Aim of the exercise. Transcribe all of the listing below in full.

--

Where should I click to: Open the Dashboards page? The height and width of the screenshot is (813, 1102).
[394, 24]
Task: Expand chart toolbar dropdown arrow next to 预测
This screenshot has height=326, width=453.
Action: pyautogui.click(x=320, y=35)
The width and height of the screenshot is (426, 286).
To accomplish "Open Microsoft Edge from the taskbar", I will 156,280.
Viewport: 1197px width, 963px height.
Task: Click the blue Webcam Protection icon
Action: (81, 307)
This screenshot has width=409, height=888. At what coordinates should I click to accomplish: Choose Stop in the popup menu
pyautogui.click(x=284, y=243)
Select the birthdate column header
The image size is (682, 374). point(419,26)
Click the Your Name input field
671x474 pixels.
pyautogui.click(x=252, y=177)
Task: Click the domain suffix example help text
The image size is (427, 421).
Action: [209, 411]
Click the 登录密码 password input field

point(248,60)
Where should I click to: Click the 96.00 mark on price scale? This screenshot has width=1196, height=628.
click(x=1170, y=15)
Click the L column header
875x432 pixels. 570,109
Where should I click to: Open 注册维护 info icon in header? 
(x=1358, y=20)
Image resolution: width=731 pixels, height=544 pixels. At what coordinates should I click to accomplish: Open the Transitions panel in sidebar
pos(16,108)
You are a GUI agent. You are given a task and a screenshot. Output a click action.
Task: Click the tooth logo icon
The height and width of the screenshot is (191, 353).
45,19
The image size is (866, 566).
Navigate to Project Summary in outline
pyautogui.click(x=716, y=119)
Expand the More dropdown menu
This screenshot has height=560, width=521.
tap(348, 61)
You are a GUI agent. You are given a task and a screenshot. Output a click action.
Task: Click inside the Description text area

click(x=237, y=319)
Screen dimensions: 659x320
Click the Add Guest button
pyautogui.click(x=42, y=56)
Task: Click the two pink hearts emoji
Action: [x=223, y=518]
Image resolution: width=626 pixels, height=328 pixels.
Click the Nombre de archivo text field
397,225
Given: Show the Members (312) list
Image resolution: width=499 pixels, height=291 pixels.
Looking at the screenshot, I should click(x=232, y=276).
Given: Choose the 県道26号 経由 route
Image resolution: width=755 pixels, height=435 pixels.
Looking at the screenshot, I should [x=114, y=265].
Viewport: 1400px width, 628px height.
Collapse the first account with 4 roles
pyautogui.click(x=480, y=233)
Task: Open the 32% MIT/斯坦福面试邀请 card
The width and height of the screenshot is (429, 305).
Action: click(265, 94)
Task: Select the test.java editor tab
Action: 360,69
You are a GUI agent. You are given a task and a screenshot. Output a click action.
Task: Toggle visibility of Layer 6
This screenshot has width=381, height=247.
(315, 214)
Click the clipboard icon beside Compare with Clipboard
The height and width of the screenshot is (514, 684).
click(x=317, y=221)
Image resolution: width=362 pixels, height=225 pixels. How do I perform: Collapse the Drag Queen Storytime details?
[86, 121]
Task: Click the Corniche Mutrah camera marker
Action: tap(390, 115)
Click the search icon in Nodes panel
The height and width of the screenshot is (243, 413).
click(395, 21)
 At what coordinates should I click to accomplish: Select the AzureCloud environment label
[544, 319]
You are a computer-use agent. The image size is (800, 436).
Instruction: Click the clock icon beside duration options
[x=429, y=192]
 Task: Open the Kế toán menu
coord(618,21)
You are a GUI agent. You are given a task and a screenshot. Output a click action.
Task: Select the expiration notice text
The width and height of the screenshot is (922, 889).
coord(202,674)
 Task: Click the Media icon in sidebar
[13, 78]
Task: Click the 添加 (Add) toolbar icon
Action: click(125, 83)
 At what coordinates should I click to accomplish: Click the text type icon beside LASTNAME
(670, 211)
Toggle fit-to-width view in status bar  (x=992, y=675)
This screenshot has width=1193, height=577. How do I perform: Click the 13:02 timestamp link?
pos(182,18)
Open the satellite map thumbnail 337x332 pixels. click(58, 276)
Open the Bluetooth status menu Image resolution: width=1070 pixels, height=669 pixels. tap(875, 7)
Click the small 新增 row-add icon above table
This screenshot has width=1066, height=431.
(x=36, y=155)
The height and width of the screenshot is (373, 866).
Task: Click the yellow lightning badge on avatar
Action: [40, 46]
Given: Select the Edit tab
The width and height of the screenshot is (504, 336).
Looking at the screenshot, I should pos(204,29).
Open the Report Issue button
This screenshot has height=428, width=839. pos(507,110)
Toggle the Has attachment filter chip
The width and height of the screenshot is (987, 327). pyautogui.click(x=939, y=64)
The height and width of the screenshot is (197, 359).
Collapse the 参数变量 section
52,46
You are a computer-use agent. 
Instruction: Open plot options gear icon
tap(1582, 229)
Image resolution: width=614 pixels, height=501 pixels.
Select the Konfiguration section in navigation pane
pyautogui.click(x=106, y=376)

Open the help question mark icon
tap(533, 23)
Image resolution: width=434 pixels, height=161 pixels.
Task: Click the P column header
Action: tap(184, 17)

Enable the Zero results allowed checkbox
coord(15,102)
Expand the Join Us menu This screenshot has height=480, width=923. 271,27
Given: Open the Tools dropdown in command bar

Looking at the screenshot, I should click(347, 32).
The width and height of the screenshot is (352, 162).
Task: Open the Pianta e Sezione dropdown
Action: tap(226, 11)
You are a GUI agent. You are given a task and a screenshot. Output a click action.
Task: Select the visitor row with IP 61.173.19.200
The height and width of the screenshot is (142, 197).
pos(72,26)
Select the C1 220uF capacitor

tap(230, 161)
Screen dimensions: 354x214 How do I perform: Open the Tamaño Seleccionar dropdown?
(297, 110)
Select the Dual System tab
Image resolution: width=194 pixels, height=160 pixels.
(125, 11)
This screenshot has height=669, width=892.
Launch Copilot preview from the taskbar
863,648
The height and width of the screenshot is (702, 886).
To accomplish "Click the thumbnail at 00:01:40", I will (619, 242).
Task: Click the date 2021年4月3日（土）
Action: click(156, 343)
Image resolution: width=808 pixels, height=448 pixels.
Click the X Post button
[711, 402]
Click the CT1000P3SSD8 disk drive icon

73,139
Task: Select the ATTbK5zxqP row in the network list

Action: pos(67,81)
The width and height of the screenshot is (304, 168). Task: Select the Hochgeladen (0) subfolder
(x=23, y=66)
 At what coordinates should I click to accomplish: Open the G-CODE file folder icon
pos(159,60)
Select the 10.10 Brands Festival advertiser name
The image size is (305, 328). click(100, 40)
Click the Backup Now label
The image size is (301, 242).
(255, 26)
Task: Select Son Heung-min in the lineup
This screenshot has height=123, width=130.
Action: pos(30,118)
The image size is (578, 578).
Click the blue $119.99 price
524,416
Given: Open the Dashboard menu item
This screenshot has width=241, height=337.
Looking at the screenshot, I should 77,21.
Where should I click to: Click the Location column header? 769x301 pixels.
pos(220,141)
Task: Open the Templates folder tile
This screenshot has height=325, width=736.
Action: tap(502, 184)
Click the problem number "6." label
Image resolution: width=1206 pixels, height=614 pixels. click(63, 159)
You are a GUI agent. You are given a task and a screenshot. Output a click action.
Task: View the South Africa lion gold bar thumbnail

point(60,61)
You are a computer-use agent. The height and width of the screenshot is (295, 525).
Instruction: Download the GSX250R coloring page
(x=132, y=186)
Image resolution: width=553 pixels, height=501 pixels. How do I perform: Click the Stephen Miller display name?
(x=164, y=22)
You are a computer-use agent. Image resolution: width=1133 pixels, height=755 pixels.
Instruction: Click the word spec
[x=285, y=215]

--

Response area.
Where should I click to: Open the Dashboards page? The height and width of the screenshot is (813, 1102).
[394, 24]
Task: Expand chart toolbar dropdown arrow next to 预测
This screenshot has height=326, width=453.
Action: pyautogui.click(x=320, y=35)
The width and height of the screenshot is (426, 286).
To accomplish "Open Microsoft Edge from the taskbar", I will 156,280.
Viewport: 1197px width, 963px height.
Task: Click the blue Webcam Protection icon
Action: (81, 307)
This screenshot has width=409, height=888. At what coordinates should I click to accomplish: Choose Stop in the popup menu
pyautogui.click(x=284, y=243)
Select the birthdate column header
The image size is (682, 374). point(419,26)
Click the Your Name input field
671x474 pixels.
pyautogui.click(x=252, y=177)
Task: Click the domain suffix example help text
The image size is (427, 421).
Action: [209, 411]
Click the 登录密码 password input field

point(248,60)
Where should I click to: Click the 96.00 mark on price scale? This screenshot has width=1196, height=628.
click(x=1170, y=15)
Click the L column header
875x432 pixels. 570,109
Where should I click to: Open 注册维护 info icon in header? 
(x=1358, y=20)
Image resolution: width=731 pixels, height=544 pixels. At what coordinates should I click to accomplish: Open the Transitions panel in sidebar
pos(16,108)
You are a GUI agent. You are given a task and a screenshot. Output a click action.
Task: Click the tooth logo icon
The height and width of the screenshot is (191, 353).
45,19
The image size is (866, 566).
Navigate to Project Summary in outline
pyautogui.click(x=716, y=119)
Expand the More dropdown menu
This screenshot has height=560, width=521.
tap(348, 61)
You are a GUI agent. You are given a task and a screenshot. Output a click action.
Task: Click inside the Description text area

click(x=237, y=319)
Screen dimensions: 659x320
Click the Add Guest button
pyautogui.click(x=42, y=56)
Task: Click the two pink hearts emoji
Action: [x=223, y=518]
Image resolution: width=626 pixels, height=328 pixels.
Click the Nombre de archivo text field
397,225
Given: Show the Members (312) list
Image resolution: width=499 pixels, height=291 pixels.
Looking at the screenshot, I should click(x=232, y=276).
Given: Choose the 県道26号 経由 route
Image resolution: width=755 pixels, height=435 pixels.
Looking at the screenshot, I should [x=114, y=265].
Viewport: 1400px width, 628px height.
Collapse the first account with 4 roles
pyautogui.click(x=480, y=233)
Task: Open the 32% MIT/斯坦福面试邀请 card
The width and height of the screenshot is (429, 305).
Action: click(265, 94)
Task: Select the test.java editor tab
Action: 360,69
You are a GUI agent. You are given a task and a screenshot. Output a click action.
Task: Toggle visibility of Layer 6
This screenshot has width=381, height=247.
(315, 214)
Click the clipboard icon beside Compare with Clipboard
The height and width of the screenshot is (514, 684).
click(x=317, y=221)
Image resolution: width=362 pixels, height=225 pixels. How do I perform: Collapse the Drag Queen Storytime details?
[86, 121]
Task: Click the Corniche Mutrah camera marker
Action: tap(390, 115)
Click the search icon in Nodes panel
The height and width of the screenshot is (243, 413).
click(395, 21)
 At what coordinates should I click to accomplish: Select the AzureCloud environment label
[544, 319]
You are a computer-use agent. The image size is (800, 436).
Instruction: Click the clock icon beside duration options
[x=429, y=192]
 Task: Open the Kế toán menu
coord(618,21)
You are a GUI agent. You are given a task and a screenshot. Output a click action.
Task: Select the expiration notice text
The width and height of the screenshot is (922, 889).
coord(202,674)
 Task: Click the Media icon in sidebar
[13, 78]
Task: Click the 添加 (Add) toolbar icon
Action: click(125, 83)
 At what coordinates should I click to accomplish: Click the text type icon beside LASTNAME
(670, 211)
Toggle fit-to-width view in status bar  (x=992, y=675)
This screenshot has width=1193, height=577. How do I perform: Click the 13:02 timestamp link?
pos(182,18)
Open the satellite map thumbnail 337x332 pixels. click(58, 276)
Open the Bluetooth status menu Image resolution: width=1070 pixels, height=669 pixels. tap(875, 7)
Click the small 新增 row-add icon above table
This screenshot has width=1066, height=431.
(x=36, y=155)
The height and width of the screenshot is (373, 866).
Task: Click the yellow lightning badge on avatar
Action: [40, 46]
Given: Select the Edit tab
The width and height of the screenshot is (504, 336).
Looking at the screenshot, I should pos(204,29).
Open the Report Issue button
This screenshot has height=428, width=839. pos(507,110)
Toggle the Has attachment filter chip
The width and height of the screenshot is (987, 327). pyautogui.click(x=939, y=64)
The height and width of the screenshot is (197, 359).
Collapse the 参数变量 section
52,46
You are a computer-use agent. 
Instruction: Open plot options gear icon
tap(1582, 229)
Image resolution: width=614 pixels, height=501 pixels.
Select the Konfiguration section in navigation pane
pyautogui.click(x=106, y=376)

Open the help question mark icon
tap(533, 23)
Image resolution: width=434 pixels, height=161 pixels.
Task: Click the P column header
Action: tap(184, 17)

Enable the Zero results allowed checkbox
coord(15,102)
Expand the Join Us menu This screenshot has height=480, width=923. 271,27
Given: Open the Tools dropdown in command bar

Looking at the screenshot, I should click(347, 32).
The width and height of the screenshot is (352, 162).
Task: Open the Pianta e Sezione dropdown
Action: tap(226, 11)
You are a GUI agent. You are given a task and a screenshot. Output a click action.
Task: Select the visitor row with IP 61.173.19.200
The height and width of the screenshot is (142, 197).
pos(72,26)
Select the C1 220uF capacitor

tap(230, 161)
Screen dimensions: 354x214 How do I perform: Open the Tamaño Seleccionar dropdown?
(297, 110)
Select the Dual System tab
Image resolution: width=194 pixels, height=160 pixels.
(125, 11)
This screenshot has height=669, width=892.
Launch Copilot preview from the taskbar
863,648
The height and width of the screenshot is (702, 886).
To accomplish "Click the thumbnail at 00:01:40", I will (619, 242).
Task: Click the date 2021年4月3日（土）
Action: click(156, 343)
Image resolution: width=808 pixels, height=448 pixels.
Click the X Post button
[711, 402]
Click the CT1000P3SSD8 disk drive icon

73,139
Task: Select the ATTbK5zxqP row in the network list

Action: pos(67,81)
The width and height of the screenshot is (304, 168). Task: Select the Hochgeladen (0) subfolder
(x=23, y=66)
 At what coordinates should I click to accomplish: Open the G-CODE file folder icon
pos(159,60)
Select the 10.10 Brands Festival advertiser name
The image size is (305, 328). click(100, 40)
Click the Backup Now label
The image size is (301, 242).
(255, 26)
Task: Select Son Heung-min in the lineup
This screenshot has height=123, width=130.
Action: pos(30,118)
The image size is (578, 578).
Click the blue $119.99 price
524,416
Given: Open the Dashboard menu item
This screenshot has width=241, height=337.
Looking at the screenshot, I should 77,21.
Where should I click to: Click the Location column header? 769x301 pixels.
pos(220,141)
Task: Open the Templates folder tile
This screenshot has height=325, width=736.
Action: tap(502, 184)
Click the problem number "6." label
Image resolution: width=1206 pixels, height=614 pixels. click(63, 159)
You are a GUI agent. You are given a task and a screenshot. Output a click action.
Task: View the South Africa lion gold bar thumbnail

point(60,61)
You are a computer-use agent. The height and width of the screenshot is (295, 525).
Instruction: Download the GSX250R coloring page
(x=132, y=186)
Image resolution: width=553 pixels, height=501 pixels. How do I perform: Click the Stephen Miller display name?
(x=164, y=22)
You are a computer-use agent. Image resolution: width=1133 pixels, height=755 pixels.
Instruction: Click the word spec
[x=285, y=215]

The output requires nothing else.